EXTRACTED TEXT:
━━━━━━━━━━━━━━━━━━━━━━━━━━━━━━

Accelerator keys in popup menus don't work

Jan Rychter jan at rychter.com
Fri Aug 13 15:42:25 EDT 2004


>>>>> "Malcolm" == Malcolm Purvis <malcolmp at xemacs.org> writes:
>>>>> "Jan" == Jan Rychter <jan at rychter.com> writes:
 Jan> Pop-up menus display accelerator keys, but they don't seem to
 Jan> work. It seems that accelerator keys only work in the main menu.

 Malcolm> Thanks for the bug report.

 Malcolm> After looking at the code I don't think that this will be easy
 Malcolm> to fix.  The accelerator handling code for X is byzantine and
 Malcolm> may need significant reorganisation before it can support
 Malcolm> popup menus.  On the other hand, the code that sets up the
 Malcolm> underline doesn't know the difference between popup and
 Malcolm> drop-down menus so that can't be easily changed either.

 Malcolm> I've noted it down as something to look at later, but it could
 Malcolm> take a while to resolve.

Hmm. Perhaps I shouldn't use pop-up menus at all... 

I have a related question, then: is there way to "pull down" a pop-up
menu from Lisp?

━━━━━━━━━━━━━━━━━━━━━━━━━━━━━━

WRITTEN REQUEST A:
Quote the mailing-list message about popup menu accelerator keys between "Malcolm> Thanks for" and "easily changed either.", inclusive.
The text and the entries are unrelated to each other.

━━━━━━━━━━━━━━━━━━━━━━━━━━━━━━

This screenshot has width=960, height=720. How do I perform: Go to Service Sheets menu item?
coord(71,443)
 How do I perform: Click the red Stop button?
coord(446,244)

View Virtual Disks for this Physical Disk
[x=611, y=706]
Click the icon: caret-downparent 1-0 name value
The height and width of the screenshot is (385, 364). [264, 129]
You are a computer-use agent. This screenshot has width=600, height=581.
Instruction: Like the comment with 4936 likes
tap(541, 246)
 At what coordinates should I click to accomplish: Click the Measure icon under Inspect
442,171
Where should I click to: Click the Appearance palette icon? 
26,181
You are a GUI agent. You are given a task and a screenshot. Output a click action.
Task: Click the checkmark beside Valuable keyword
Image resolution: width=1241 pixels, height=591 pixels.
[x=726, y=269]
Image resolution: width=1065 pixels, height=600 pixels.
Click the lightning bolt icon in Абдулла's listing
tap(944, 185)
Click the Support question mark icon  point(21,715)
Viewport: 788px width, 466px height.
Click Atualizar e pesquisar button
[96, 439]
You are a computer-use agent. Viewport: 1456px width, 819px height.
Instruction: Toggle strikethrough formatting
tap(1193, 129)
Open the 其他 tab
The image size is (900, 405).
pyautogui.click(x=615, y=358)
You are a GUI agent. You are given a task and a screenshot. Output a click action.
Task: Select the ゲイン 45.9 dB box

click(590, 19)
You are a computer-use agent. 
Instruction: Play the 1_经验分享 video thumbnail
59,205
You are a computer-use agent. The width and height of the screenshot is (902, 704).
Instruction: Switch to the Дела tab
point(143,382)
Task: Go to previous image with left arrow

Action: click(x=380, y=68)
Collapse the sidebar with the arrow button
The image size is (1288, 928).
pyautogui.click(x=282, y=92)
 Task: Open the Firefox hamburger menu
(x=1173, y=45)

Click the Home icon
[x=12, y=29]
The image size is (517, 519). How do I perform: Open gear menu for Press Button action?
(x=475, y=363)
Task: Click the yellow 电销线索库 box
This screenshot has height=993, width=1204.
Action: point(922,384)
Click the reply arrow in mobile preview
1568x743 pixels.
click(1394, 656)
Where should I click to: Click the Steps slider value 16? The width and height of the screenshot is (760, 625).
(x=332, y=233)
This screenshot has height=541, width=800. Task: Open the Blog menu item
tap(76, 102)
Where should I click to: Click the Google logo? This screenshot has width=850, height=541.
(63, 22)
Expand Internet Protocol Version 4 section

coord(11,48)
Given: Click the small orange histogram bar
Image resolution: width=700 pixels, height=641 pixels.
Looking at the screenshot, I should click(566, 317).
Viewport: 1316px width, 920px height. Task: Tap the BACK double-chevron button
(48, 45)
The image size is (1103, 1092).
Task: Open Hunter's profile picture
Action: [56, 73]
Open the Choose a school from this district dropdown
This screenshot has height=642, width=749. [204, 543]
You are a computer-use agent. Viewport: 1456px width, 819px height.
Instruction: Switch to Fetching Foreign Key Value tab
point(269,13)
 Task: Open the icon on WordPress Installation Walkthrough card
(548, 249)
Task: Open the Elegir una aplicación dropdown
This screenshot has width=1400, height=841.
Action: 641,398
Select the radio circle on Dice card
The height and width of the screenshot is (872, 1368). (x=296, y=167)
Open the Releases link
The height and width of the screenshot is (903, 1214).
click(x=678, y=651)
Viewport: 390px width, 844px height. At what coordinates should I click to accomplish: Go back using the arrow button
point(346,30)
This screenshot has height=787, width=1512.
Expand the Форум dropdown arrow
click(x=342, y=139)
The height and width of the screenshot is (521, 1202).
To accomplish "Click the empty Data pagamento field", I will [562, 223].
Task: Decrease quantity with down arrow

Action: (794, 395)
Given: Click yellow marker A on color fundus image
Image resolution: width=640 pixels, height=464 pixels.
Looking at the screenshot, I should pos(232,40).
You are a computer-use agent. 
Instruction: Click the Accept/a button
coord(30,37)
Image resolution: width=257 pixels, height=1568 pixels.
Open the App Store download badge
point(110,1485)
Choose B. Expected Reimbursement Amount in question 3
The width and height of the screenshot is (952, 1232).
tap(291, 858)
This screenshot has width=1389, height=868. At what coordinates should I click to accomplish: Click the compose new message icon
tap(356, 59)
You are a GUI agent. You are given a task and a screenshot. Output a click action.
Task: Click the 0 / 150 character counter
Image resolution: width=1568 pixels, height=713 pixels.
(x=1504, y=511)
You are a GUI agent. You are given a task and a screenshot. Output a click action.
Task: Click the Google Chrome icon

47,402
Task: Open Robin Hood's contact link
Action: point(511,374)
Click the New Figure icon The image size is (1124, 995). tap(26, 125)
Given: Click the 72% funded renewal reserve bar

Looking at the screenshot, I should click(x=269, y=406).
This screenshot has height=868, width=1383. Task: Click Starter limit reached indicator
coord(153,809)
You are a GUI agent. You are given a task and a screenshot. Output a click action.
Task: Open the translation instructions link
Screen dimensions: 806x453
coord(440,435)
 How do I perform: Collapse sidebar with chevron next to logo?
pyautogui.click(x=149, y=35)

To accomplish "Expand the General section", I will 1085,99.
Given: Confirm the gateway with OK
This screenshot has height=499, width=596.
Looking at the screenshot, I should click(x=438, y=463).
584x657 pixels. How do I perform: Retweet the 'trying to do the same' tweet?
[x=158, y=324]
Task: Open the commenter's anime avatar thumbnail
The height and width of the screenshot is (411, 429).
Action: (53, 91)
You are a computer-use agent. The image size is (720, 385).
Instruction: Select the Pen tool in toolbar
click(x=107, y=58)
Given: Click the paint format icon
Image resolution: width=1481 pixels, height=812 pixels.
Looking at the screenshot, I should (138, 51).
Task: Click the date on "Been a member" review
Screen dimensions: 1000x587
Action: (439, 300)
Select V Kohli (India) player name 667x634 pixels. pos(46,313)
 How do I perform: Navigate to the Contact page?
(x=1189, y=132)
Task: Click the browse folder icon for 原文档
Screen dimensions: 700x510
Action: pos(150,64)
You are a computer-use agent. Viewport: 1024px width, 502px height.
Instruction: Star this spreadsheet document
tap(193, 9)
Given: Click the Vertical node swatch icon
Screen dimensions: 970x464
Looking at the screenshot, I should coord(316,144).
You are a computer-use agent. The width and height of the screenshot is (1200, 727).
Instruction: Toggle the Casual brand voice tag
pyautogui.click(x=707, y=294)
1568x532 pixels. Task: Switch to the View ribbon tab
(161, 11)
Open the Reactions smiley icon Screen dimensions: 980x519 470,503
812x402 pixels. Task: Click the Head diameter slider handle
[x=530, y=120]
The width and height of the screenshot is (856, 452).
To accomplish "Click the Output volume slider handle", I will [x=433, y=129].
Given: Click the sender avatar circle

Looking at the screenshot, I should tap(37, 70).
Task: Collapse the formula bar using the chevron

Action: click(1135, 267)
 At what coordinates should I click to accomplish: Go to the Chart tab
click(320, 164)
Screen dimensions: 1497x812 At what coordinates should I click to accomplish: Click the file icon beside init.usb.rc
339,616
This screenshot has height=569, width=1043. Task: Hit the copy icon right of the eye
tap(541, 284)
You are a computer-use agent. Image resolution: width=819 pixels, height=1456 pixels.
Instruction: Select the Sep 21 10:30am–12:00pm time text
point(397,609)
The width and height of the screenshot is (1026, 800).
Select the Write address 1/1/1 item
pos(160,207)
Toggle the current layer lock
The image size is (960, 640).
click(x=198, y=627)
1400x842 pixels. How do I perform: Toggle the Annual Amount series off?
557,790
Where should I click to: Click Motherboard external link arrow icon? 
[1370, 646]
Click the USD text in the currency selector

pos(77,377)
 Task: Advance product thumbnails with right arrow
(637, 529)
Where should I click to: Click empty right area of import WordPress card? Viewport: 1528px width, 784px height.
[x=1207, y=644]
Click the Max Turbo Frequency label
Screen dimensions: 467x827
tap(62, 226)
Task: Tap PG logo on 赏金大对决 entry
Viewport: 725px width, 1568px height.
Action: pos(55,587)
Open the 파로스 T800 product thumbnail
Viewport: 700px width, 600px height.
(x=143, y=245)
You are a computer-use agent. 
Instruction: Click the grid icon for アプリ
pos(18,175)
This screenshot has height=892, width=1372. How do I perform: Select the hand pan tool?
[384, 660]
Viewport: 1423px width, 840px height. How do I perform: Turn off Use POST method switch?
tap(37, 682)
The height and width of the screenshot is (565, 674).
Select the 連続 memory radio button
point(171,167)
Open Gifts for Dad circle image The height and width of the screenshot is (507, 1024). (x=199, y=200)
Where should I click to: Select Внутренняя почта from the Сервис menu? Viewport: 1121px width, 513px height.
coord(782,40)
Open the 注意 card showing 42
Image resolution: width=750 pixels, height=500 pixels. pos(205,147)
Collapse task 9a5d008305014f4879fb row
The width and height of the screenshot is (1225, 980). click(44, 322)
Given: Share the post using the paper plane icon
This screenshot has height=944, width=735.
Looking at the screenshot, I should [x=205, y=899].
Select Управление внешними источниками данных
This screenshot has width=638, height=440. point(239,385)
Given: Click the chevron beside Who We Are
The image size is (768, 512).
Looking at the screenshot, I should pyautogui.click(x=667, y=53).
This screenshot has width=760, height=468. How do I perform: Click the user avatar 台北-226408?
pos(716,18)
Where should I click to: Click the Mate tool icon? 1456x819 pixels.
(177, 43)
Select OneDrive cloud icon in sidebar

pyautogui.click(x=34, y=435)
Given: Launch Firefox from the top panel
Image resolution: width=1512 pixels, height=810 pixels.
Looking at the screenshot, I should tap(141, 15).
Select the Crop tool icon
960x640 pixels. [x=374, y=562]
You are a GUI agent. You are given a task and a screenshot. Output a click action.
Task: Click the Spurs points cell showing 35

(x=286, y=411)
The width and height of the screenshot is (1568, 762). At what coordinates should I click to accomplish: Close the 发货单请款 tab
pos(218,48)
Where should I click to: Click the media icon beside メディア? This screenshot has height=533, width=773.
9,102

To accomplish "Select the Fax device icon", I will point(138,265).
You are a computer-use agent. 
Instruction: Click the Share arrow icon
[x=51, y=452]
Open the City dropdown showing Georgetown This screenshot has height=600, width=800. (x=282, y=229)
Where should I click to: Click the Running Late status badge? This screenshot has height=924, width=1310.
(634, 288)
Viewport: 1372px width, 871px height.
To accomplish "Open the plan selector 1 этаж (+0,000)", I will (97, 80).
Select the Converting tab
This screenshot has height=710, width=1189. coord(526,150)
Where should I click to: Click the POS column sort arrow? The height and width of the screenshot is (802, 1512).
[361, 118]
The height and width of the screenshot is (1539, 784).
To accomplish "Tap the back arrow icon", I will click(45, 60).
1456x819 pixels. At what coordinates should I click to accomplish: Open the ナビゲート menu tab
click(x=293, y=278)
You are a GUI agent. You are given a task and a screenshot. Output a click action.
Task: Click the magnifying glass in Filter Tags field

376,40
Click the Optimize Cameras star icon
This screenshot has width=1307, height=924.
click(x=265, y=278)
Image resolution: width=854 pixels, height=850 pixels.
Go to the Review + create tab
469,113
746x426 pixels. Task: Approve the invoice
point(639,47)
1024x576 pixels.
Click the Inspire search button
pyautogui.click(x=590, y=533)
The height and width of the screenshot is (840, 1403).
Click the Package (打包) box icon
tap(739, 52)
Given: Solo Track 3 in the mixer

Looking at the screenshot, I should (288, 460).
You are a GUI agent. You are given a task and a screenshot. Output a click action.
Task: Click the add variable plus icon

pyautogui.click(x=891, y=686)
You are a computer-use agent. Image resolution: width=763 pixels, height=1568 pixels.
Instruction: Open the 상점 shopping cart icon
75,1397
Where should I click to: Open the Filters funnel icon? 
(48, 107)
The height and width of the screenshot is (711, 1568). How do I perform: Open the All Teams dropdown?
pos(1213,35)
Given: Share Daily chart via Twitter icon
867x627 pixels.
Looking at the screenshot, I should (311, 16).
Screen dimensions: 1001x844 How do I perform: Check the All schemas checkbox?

━━━━━━━━━━━━━━━━━━━━━━━━━━━━━━

WRITTEN REQUEST B:
From the entries, print the lines between the one holding "Given: Solo Track 3 in the mixer" and the one holding "pos(1213,35)", inclusive.

RESULT A:
Malcolm> Thanks for the bug report.

 Malcolm> After looking at the code I don't think that this will be easy
 Malcolm> to fix.  The accelerator handling code for X is byzantine and
 Malcolm> may need significant reorganisation before it can support
 Malcolm> popup menus.  On the other hand, the code that sets up the
 Malcolm> underline doesn't know the difference between popup and
 Malcolm> drop-down menus so that can't be easily changed either.

RESULT B:
Given: Solo Track 3 in the mixer

Looking at the screenshot, I should (288, 460).
You are a GUI agent. You are given a task and a screenshot. Output a click action.
Task: Click the add variable plus icon

pyautogui.click(x=891, y=686)
You are a computer-use agent. Image resolution: width=763 pixels, height=1568 pixels.
Instruction: Open the 상점 shopping cart icon
75,1397
Where should I click to: Open the Filters funnel icon? 
(48, 107)
The height and width of the screenshot is (711, 1568). How do I perform: Open the All Teams dropdown?
pos(1213,35)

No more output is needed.